Novavax's (NASDAQ:NVAX) investigational coronavirus vaccine is on its way to the big finish line: regulatory authorization. The company recently reported positive phase 3 data. And now, regulatory agencies in the U.S., Europe, the U.K., and Canada are conducting rolling reviews. If Novavax follows in the footsteps of more advanced rivals Pfizer (NYSE:PFE) and Moderna (NASDAQ:MRNA), we could imagine a vaccine on the market in a matter of weeks.
But one element may hold Novavax back in the U.S. While the U.S. Food and Drug Administration (FDA) may still grant the candidate emergency use authorization (EUA), the agency might wait a bit longer to make its decision. Let's take a closer look at why the FDA might take its time on this one -- and what it means for Novavax investors.
U.S. phase 3 trial
Last month, Novavax reported data from its U.K. phase 3 trial. But the biotech company also is conducting a phase 3 trial in the U.S. and Mexico. Novavax launched that trial in December and aims to include 30,000 volunteers across more than 100 sites.
It's very likely the FDA will wait until Novavax generates data from this trial before granting the vaccine candidate an EUA. The U.S. trial report would offer regulators more information regarding the candidate's performance. And waiting a few more weeks won't affect the U.S. vaccination campaign. The U.S. already is vaccinating Americans with the Pfizer and Moderna vaccines. And President Joe Biden just ordered enough vaccines from those two companies to immunize nearly the entire population. So, there isn't a pressing need to authorize other vaccines immediately.
How long of a delay can we expect in this case? Well, let's use the U.K. trial as a guide. Novavax launched that one in late September and reported interim data four months later. If the U.S. trial follows that timeline, we may expect data in late April.
Under the rolling review process, the FDA now is studying Novavax's U.K. trial data and will examine further results as they become available. If the FDA reviews the U.S. data for about the same amount of time it spent on the Pfizer and Moderna phase 3 results, the agency may issue a decision in mid-May. That could be earlier if the U.S. study clearly confirms the U.K. data -- or shows superior performance.
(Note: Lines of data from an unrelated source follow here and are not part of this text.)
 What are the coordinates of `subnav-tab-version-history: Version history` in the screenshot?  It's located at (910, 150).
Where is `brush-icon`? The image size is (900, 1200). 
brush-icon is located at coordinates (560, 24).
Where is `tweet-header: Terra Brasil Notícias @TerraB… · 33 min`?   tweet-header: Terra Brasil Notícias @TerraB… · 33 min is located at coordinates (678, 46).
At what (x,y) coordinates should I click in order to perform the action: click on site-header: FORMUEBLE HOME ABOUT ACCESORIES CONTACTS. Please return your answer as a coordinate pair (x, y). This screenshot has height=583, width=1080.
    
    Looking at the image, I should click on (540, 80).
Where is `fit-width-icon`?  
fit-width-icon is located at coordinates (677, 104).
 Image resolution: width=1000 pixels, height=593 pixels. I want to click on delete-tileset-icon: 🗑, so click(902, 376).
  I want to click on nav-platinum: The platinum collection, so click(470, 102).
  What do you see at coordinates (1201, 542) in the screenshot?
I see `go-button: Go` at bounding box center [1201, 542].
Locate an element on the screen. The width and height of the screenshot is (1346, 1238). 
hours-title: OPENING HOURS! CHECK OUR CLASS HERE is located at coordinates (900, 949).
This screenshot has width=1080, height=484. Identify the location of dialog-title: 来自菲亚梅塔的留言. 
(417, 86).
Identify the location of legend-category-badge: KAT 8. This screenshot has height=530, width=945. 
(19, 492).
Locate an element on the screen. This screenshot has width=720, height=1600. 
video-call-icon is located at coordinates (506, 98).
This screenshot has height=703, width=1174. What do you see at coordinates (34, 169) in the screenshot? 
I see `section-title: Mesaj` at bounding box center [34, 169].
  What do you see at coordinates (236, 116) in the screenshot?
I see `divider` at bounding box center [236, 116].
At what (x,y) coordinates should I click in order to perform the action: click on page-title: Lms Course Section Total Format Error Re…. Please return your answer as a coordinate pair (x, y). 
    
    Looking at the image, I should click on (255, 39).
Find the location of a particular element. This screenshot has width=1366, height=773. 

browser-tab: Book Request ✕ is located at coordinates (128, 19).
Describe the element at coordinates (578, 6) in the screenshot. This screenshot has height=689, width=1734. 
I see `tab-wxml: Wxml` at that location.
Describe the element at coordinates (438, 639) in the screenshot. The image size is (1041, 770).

Meanwhile, it's likely the U.K. -- and perhaps other areas like the European Union – will make a decision earlier. Novavax showed in its U.K. trial that the vaccine candidate was 85.6% effective against the U.K. strain. That may encourage the U.K. to authorize the investigational vaccine. The EU also is struggling with the U.K. strain -- and vaccine shortages. Those elements may work in Novavax's favor.
What does this mean for investors?
Whether the FDA authorizes Novavax's vaccine now or in two months won't make a huge difference. As mentioned earlier, the Biden administration finalized new orders for the Pfizer and Moderna vaccines. These orders give the country enough doses to vaccinate 300 million Americans. The U.S. population stands at about 330 million -- and that includes children or others who aren't eligible for the vaccine. That doesn't leave much room for other players in the near term.
But all is not lost. Once the rush to get Americans vaccinated is over, the government likely will order more vaccines for later use. That's where Novavax could win if its efficacy is in line with rivals or better. The company already offers two strong points: a vaccine that can be stored at regular refrigerator temperatures and the ability to produce as many as 2 billion doses annually.
And if regulators give Novavax the nod, this clinical-stage company may post billions of dollars in product revenue -- as soon as this year. Governments around the world already have ordered more than 280 million vaccine doses from the company. So even if Novavax takes a few extra weeks to cross the finish line, this biotech company -- and its investors -- could still get the trophy.